The offer is a multiple of approximately 11.4 times Sky Adjusted EBITDA of £2,178 million for the twelve month period ended 30 June 2016.
21st Century Fox said:
“As the founding shareholder of Sky, we are proud to have participated in its growth and development. The strategic rationale for this combination is clear. It creates a global leader in content creation and distribution, enhances our sports and entertainment scale, and gives us unique and leading direct-to-consumer capabilities and technologies. It adds the strength of the Sky brand to our portfolio, including the Fox, National Geographic and Star brands.”

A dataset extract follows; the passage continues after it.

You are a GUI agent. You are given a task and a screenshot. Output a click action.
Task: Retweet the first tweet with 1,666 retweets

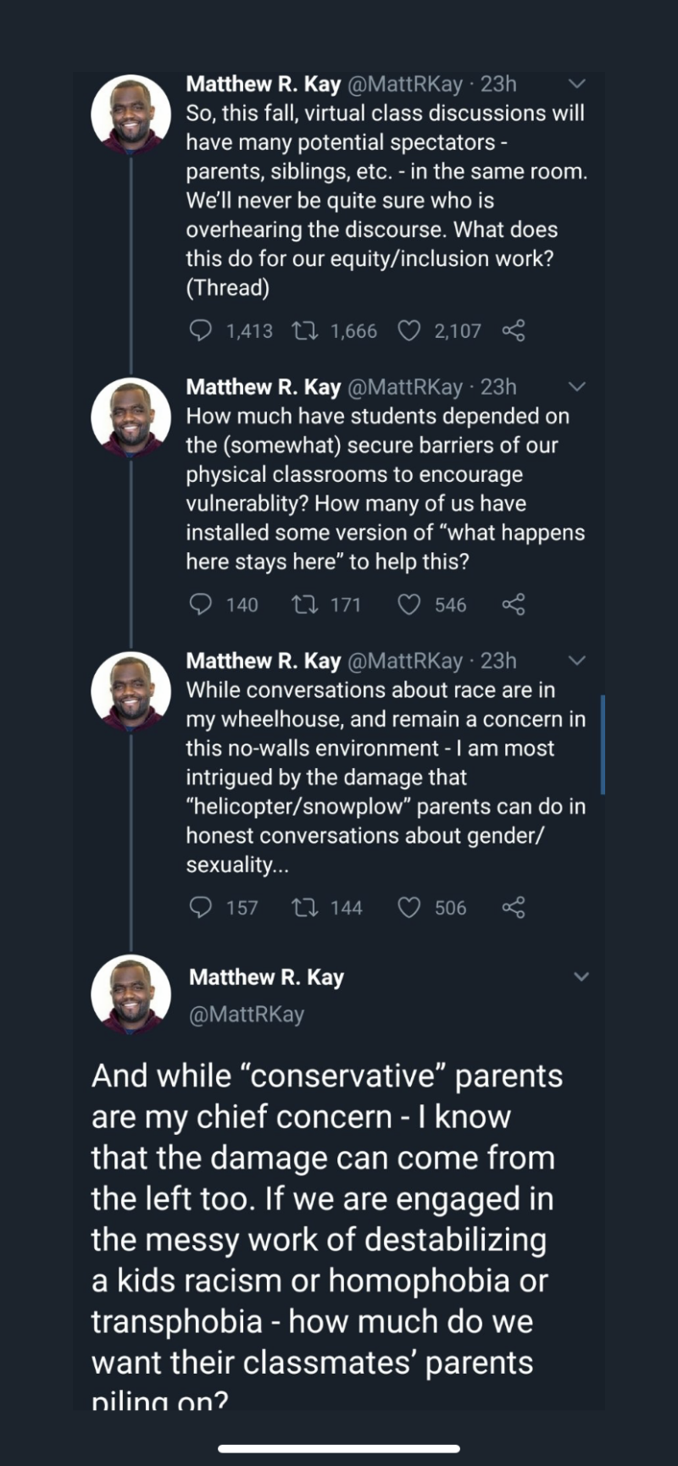point(303,330)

“Sky is a creative, commercial, and consumer powerhouse delivering its own content to customers across all platforms. Sky is the #1 PayTV brand in all its key markets, with an exciting growth runway in each. The enhanced capabilities of the combined company will be underpinned by a more geographically diverse and stable revenue base. It will also create an improved balance between subscription, affiliate fee, advertising and content revenues. This combination creates an agile organization that is equipped to better succeed in a global market.“
Martin Gilbert, Deputy Chairman of Sky said:
“I am enormously proud that Sky is the number one premium pay TV provider in all its markets and is recognised as a world leading direct-to-consumer business. On top of this, the business has an outstanding track record of growth and has delivered substantial value for its shareholders over many years.
The Independent Committee, which was formed with the express purpose of protecting independent shareholders’ interests in relation to the proposal from 21st Century Fox, has given full consideration to the fundamental value and prospects for the Sky Group.
While the Independent Committee remains confident in Sky’s long-term prospects, as laid out in detail at our recent investor day in October, we, supported by our advisers, believe 21st Century Fox’s offer at a 40 per cent. premium to the undisturbed share price will accelerate and de-risk the delivery of future value for all Sky Shareholders. As a result, the Independent Committee unanimously agreed that we have a proposal that we can put to Sky shareholders and recommend.
The Independent Committee also notes 21st Century Fox’s track record in growing businesses and its ability to continue the development of Sky across Europe, in a world where entertainment and distribution are converging. 21st Century Fox’s ownership will support the delivery of Sky’s strategy and long-term growth, ensuring that it remains at the forefront of Europe’s creative industries.”
Rupert Murdoch’s News Corp abandoned its last bid for Sky in 2011 after it was revealed that journalists at the News of the World had hacked the phone of the murdered schoolgirl Milly Dowler.